# ACTION ITEM:
Reproduce, unchanged, the lines between the one holding "Instruction: Open the Windows taskbar search" and the last line of the records, including both ends, but no pictures.

# EXERCISE INPUT:
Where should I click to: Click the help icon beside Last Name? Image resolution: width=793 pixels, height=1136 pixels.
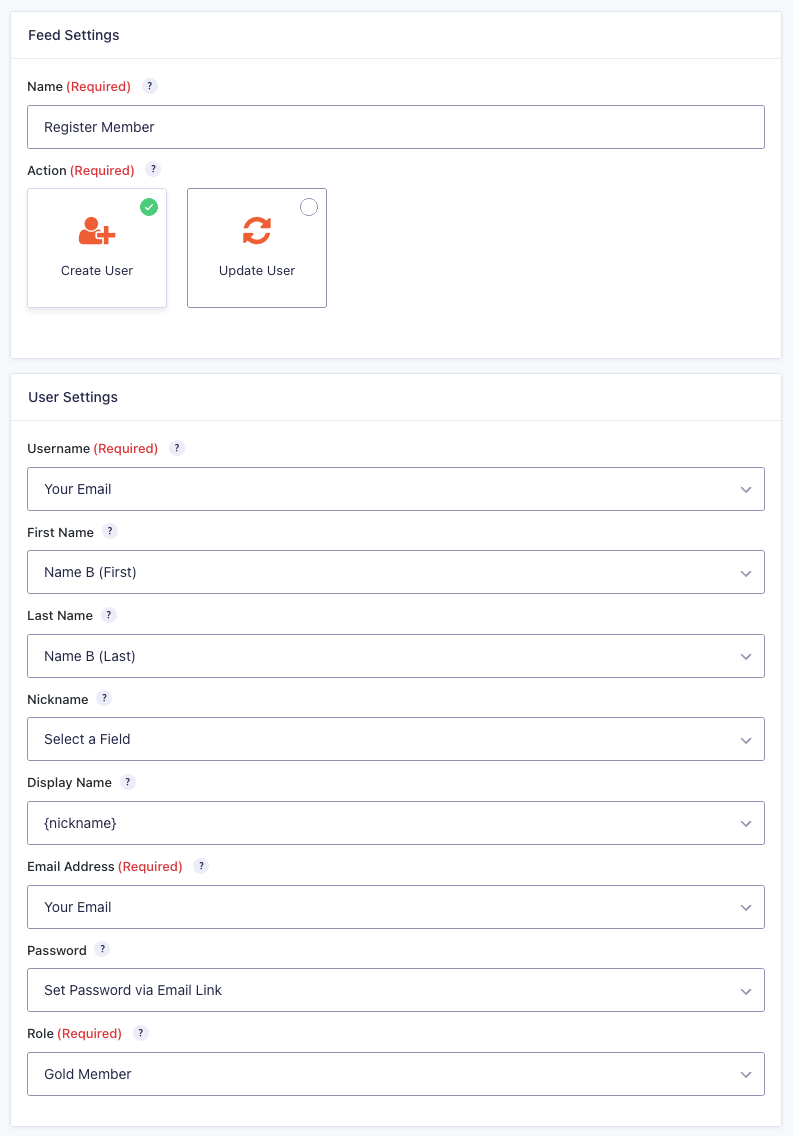pyautogui.click(x=109, y=615)
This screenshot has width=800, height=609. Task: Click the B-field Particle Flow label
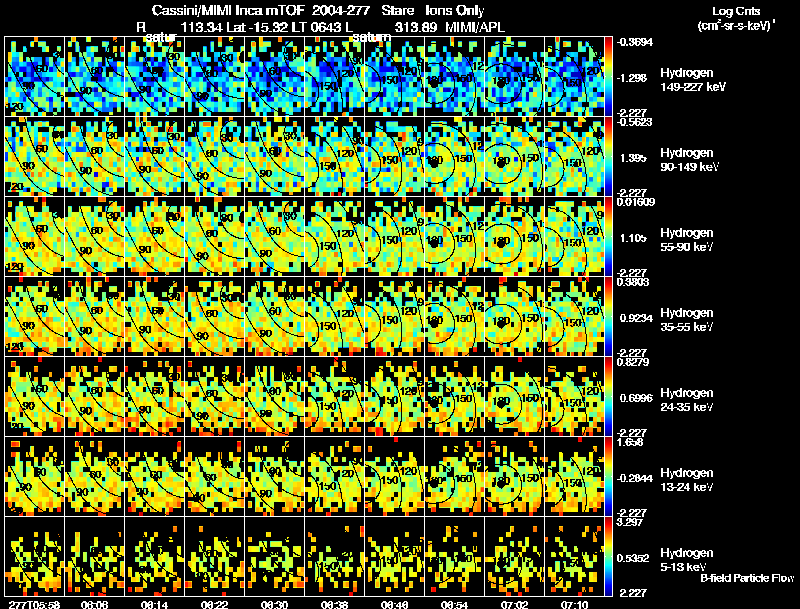(747, 578)
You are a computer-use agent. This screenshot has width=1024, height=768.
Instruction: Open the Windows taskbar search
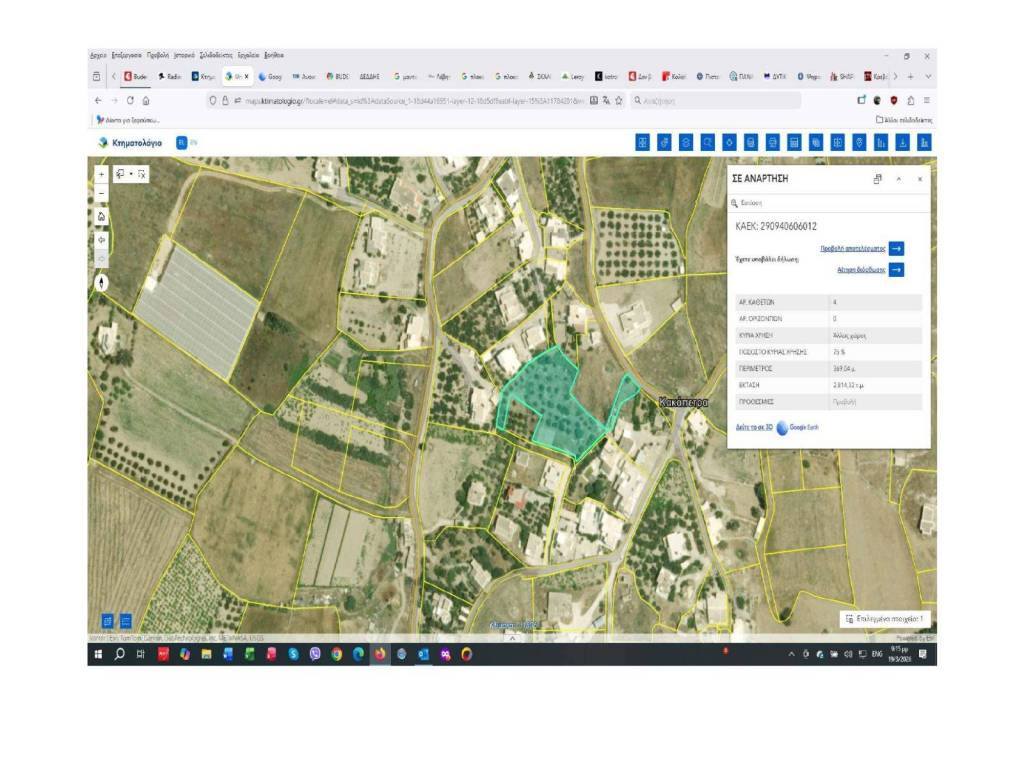coord(120,654)
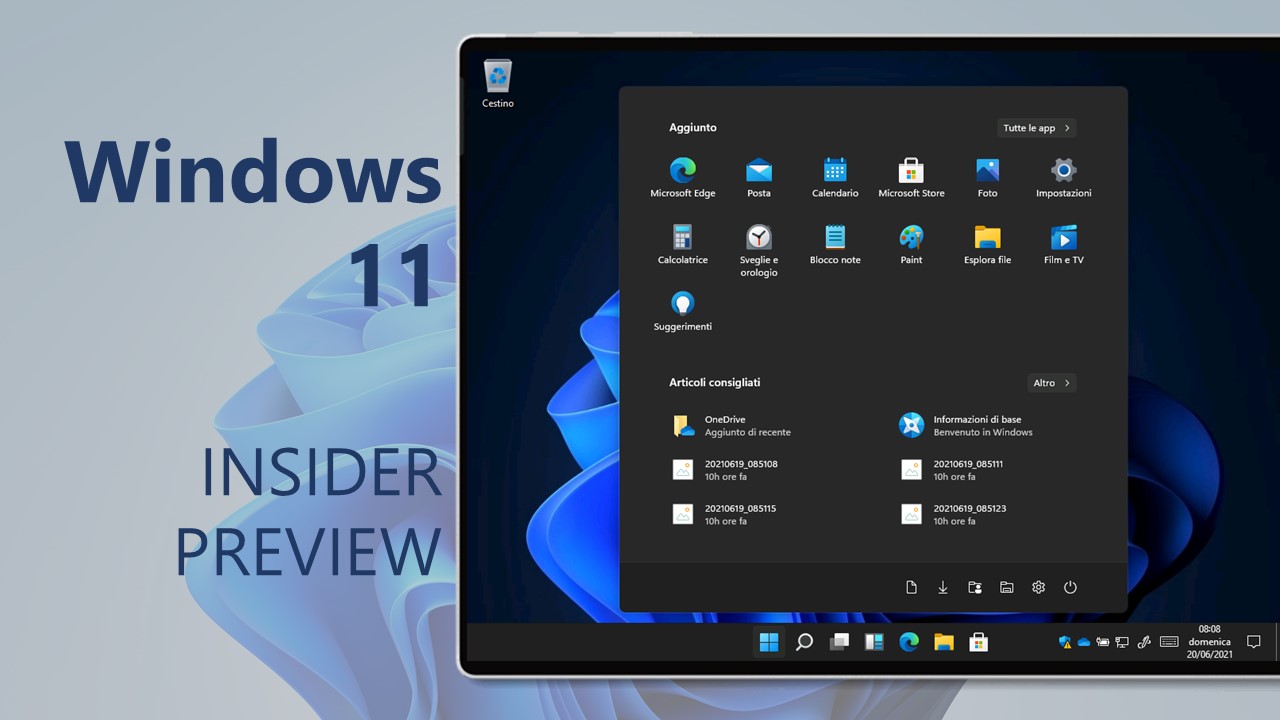Launch the Foto app
Viewport: 1280px width, 720px height.
pos(987,170)
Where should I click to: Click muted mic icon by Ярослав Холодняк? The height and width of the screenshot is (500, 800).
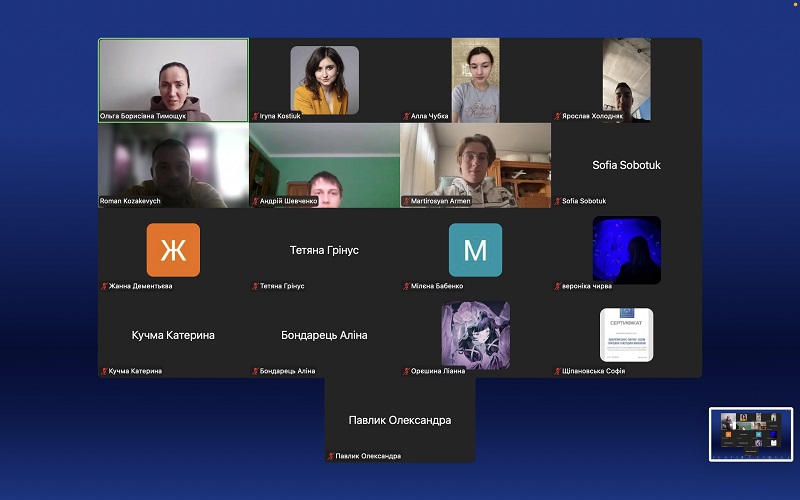558,116
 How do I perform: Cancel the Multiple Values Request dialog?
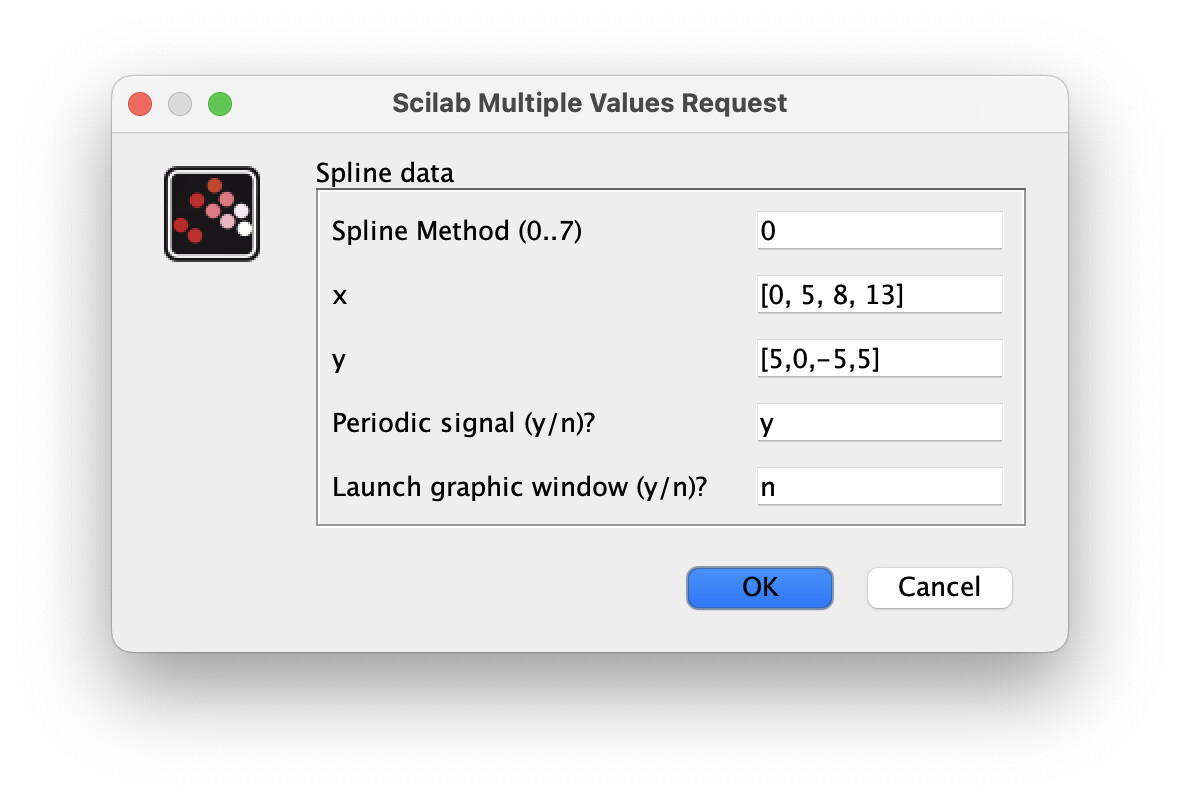click(939, 587)
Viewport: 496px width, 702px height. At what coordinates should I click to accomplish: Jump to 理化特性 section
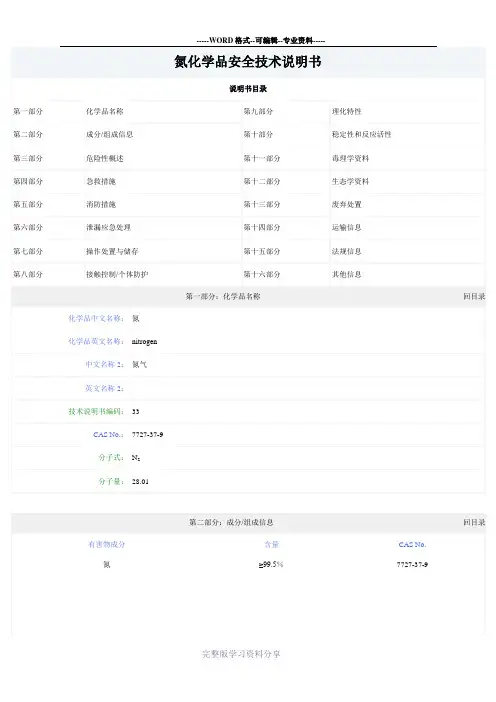coord(346,111)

# OUTPUT:
Instruction: Open the Windows taskbar search
coord(120,654)
Launch the Foto app
Viewport: 1280px width, 720px height.
pos(987,170)
Where should I click to: Click muted mic icon by Ярослав Холодняк? The height and width of the screenshot is (500, 800).
558,116
 How do I perform: Cancel the Multiple Values Request dialog?
click(939, 587)
Viewport: 496px width, 702px height. At what coordinates should I click to accomplish: Jump to 理化特性 section
coord(346,111)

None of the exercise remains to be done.